O Governo do Paraná ingressou com uma ação na Justiça Federal nesta sexta-feira (19) para exigir alterações no edital de concessão do Passeio do Macuco, atração localizada no Parque Nacional do Iguaçu, em Foz do Iguaçu.
Segundo o Estado, a área onde estão instaladas estruturas ligadas ao passeio pertence ao Paraná e não houve autorização para a utilização do imóvel por meio da Concessão de Direito Real de Uso, condição considerada necessária para a continuidade do processo licitatório.
A área em questão, conhecida como Saltos de Santa Maria, possui cerca de 1.085 hectares e abriga parte das Cataratas do Iguaçu, além do Hotel das Cataratas. O imóvel está registrado em nome do Estado do Paraná no cartório de Registro de Imóveis de Foz do Iguaçu.
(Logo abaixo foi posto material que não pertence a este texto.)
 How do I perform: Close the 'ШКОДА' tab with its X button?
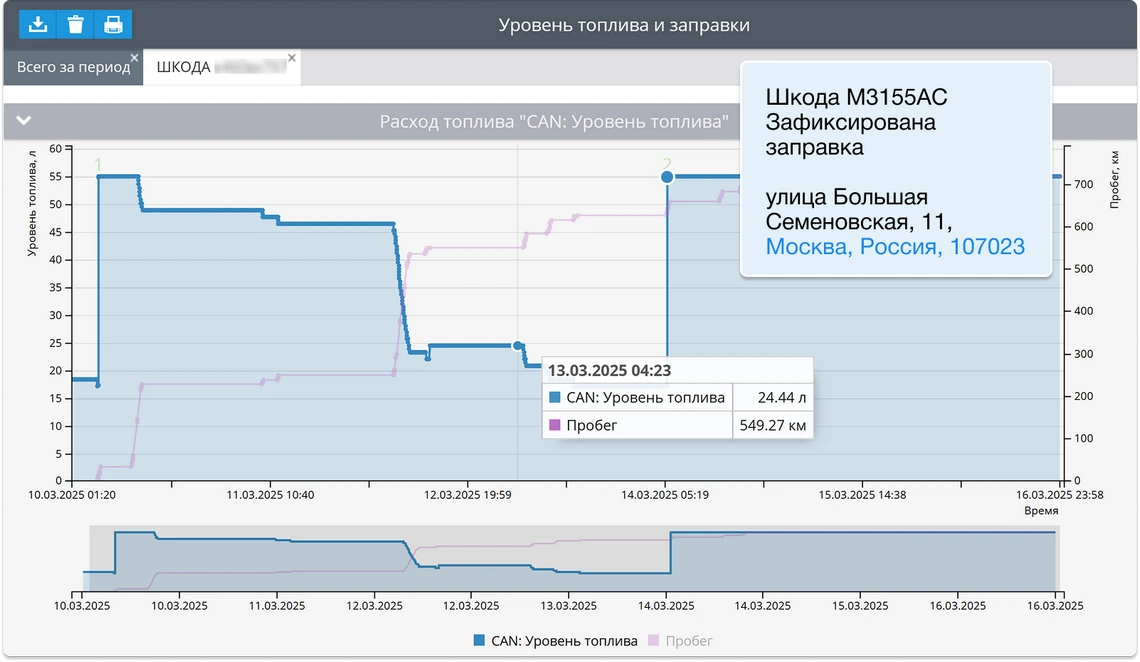pos(291,58)
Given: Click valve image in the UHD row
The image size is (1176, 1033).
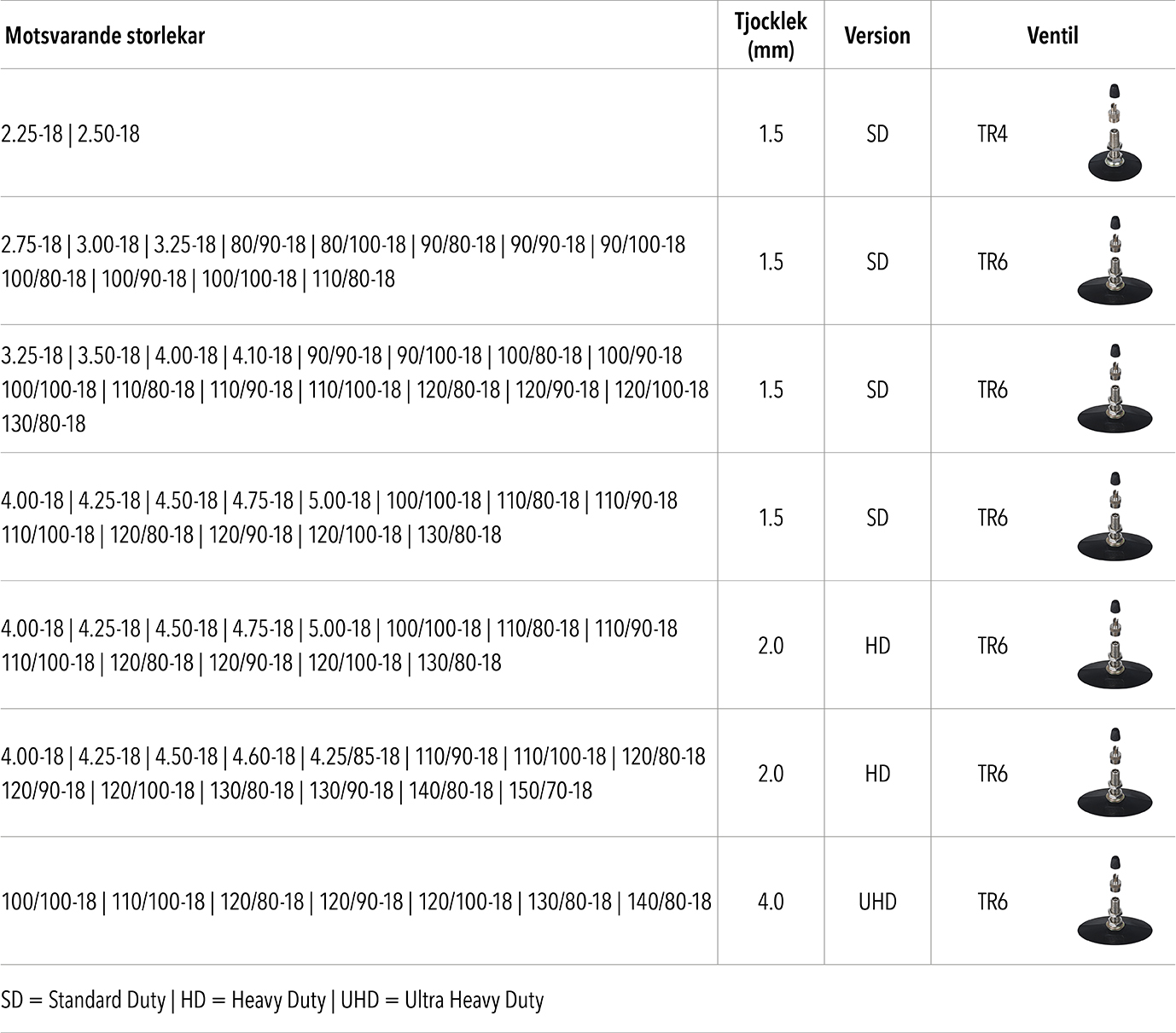Looking at the screenshot, I should point(1114,901).
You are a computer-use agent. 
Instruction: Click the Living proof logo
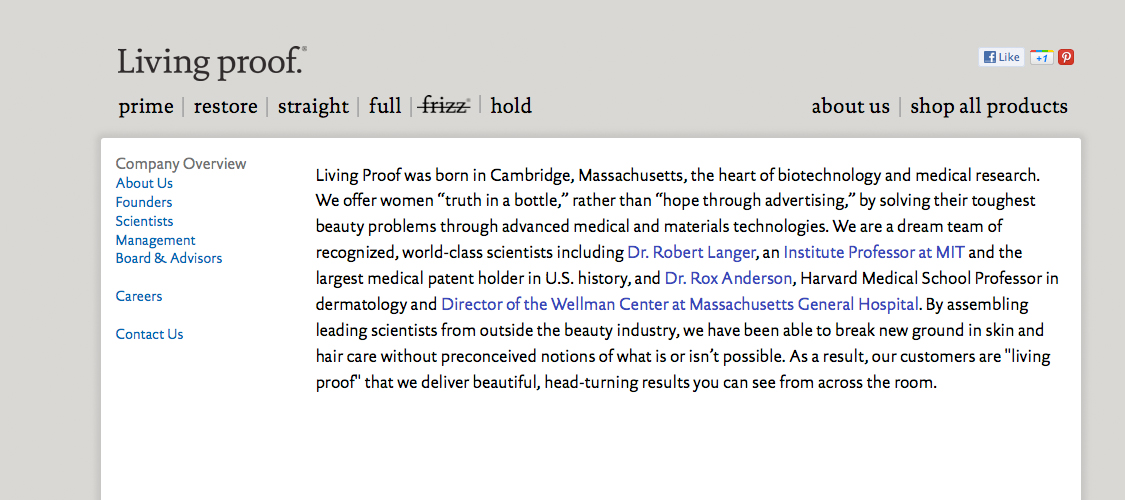point(211,62)
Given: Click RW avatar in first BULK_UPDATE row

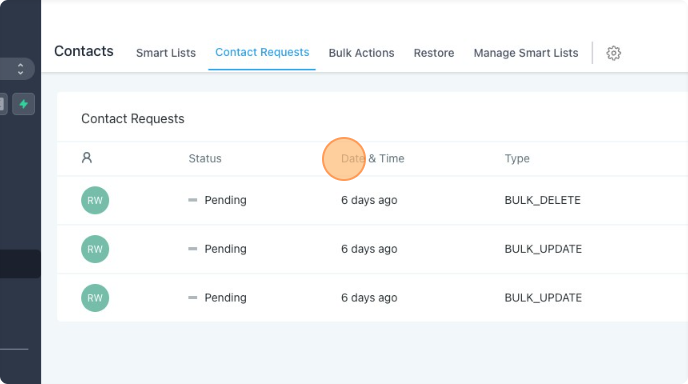Looking at the screenshot, I should (x=95, y=249).
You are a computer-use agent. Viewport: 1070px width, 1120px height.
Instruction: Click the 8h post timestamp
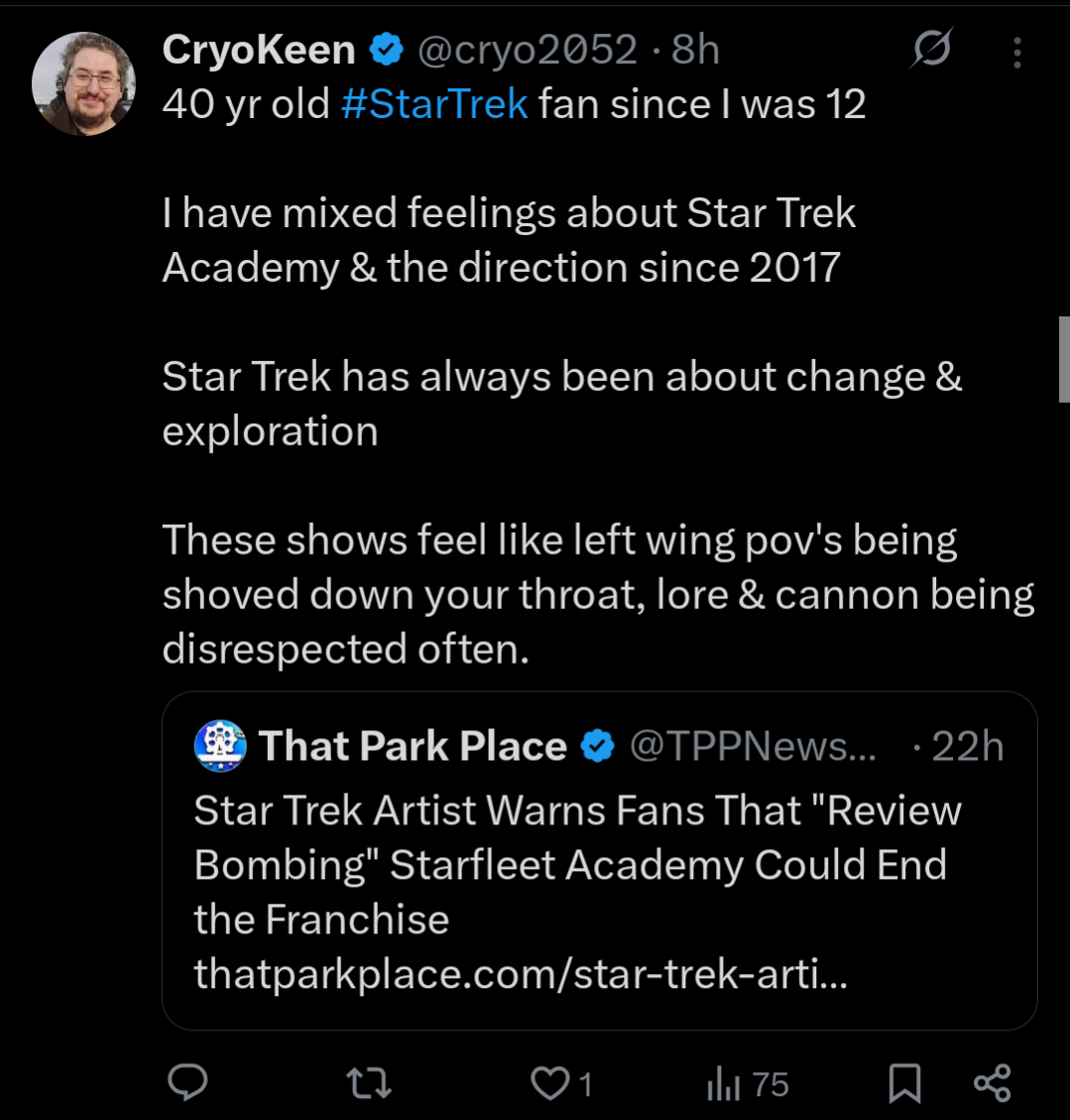click(x=695, y=50)
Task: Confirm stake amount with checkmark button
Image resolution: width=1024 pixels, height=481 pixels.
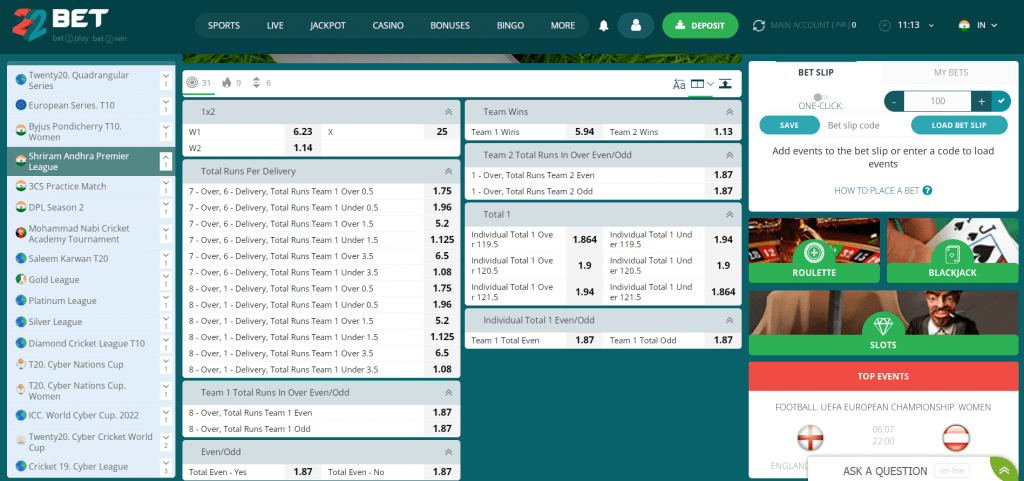Action: 1000,101
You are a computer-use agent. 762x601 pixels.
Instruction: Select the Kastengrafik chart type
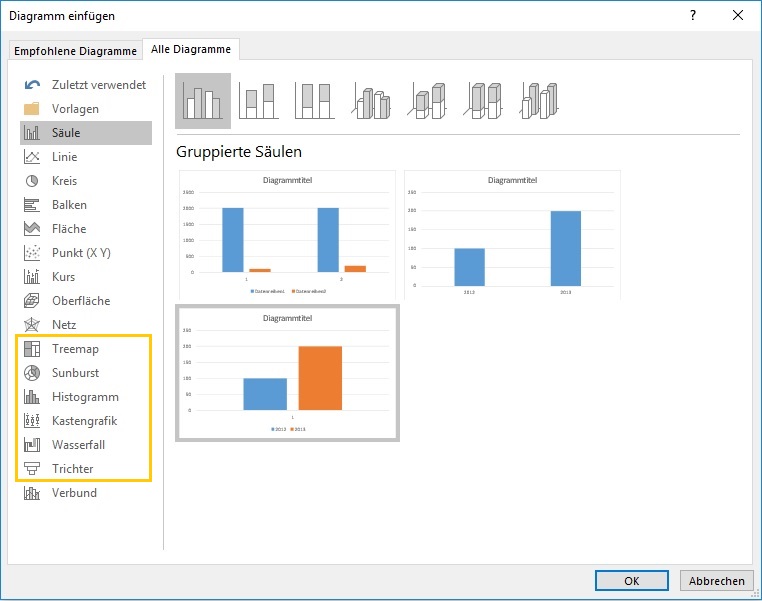(x=84, y=421)
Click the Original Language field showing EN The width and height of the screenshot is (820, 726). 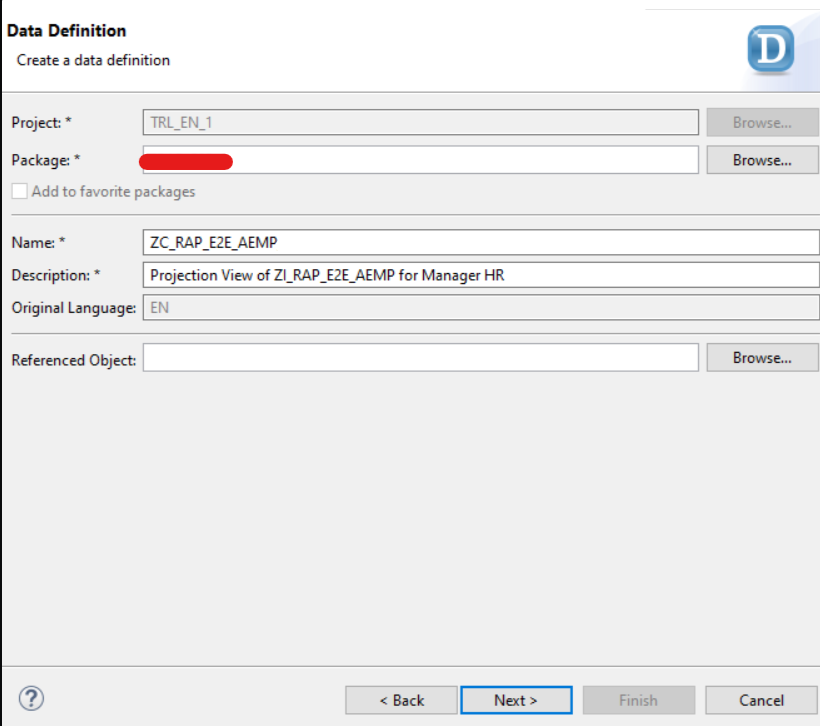pyautogui.click(x=480, y=308)
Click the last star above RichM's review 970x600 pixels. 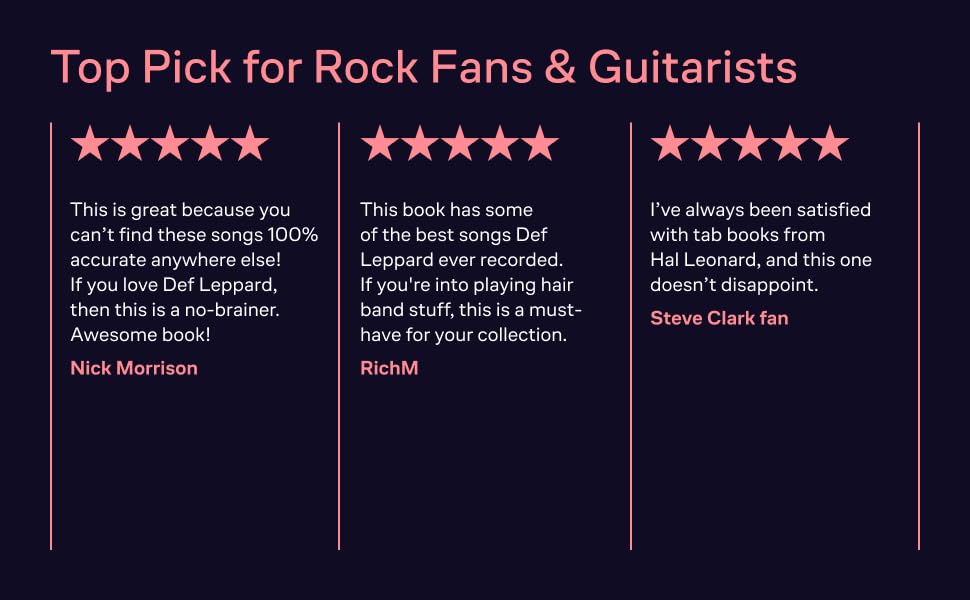(x=540, y=144)
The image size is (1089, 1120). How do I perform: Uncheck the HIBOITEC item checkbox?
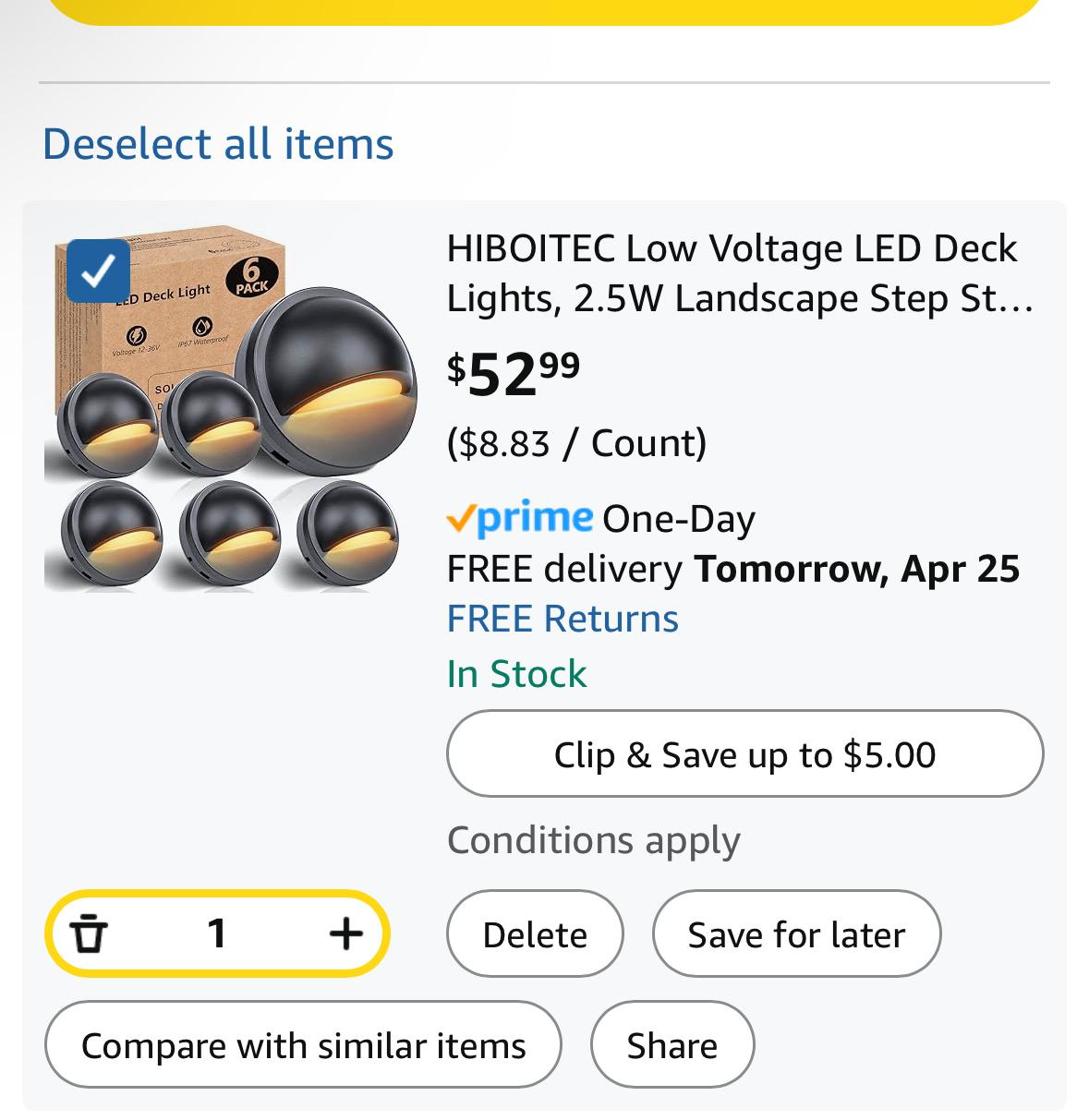[99, 271]
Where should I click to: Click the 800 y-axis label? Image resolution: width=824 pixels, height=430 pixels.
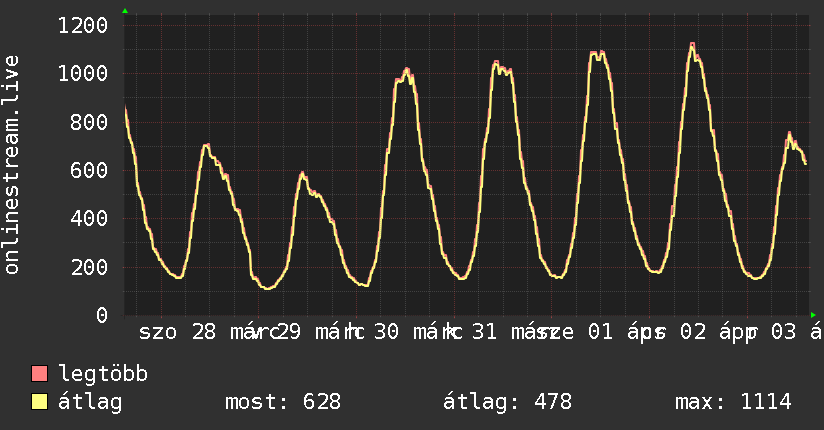point(89,122)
Na ação, o governo argumenta que a União e o Instituto Chico Mendes de Conservação da Biodiversidade (ICMBio) ignoraram tanto a matrícula do imóvel quanto uma decisão do Tribunal Regional Federal da 4ª Região (TRF-4), proferida em fevereiro de 2025, que reconheceu a validade do registro imobiliário e rejeitou um pedido para cancelar a matrícula.
O Estado afirma ainda que encaminhou um ofício ao ICMBio no início deste mês solicitando a adequação do edital, mas não recebeu resposta. A proposta apresentada prevê a continuidade da licitação, desde que sejam realizados ajustes que garantam maior segurança jurídica ao processo e ao futuro contrato de concessão, estimado em R$ 85,3 milhões.
De acordo com a petição, a proximidade do leilão, marcado para agosto de 2026 na B3, pode gerar insegurança jurídica para investidores. O documento também sustenta que o edital prevê intervenções físicas na área, como perfurações e demolições de estruturas, sem autorização do proprietário do terreno.
O governo estadual reforça que não é contrário ao projeto de concessão e afirma apoiar o desenvolvimento turístico e socioambiental da região. A principal reivindicação é que o ICMBio obtenha formalmente a Concessão de Direito Real de Uso da área antes da conclusão do processo.
A disputa sobre a propriedade dos Saltos de Santa Maria começou em 2018, quando a União entrou na Justiça para cancelar a matrícula do imóvel, alegando que se tratava de terra devoluta federal. O Paraná, por sua vez, sustenta que a área foi concedida pelo então Ministério da Guerra a um particular em 1910 e adquirida pelo Estado em 1919, com registro regular em cartório.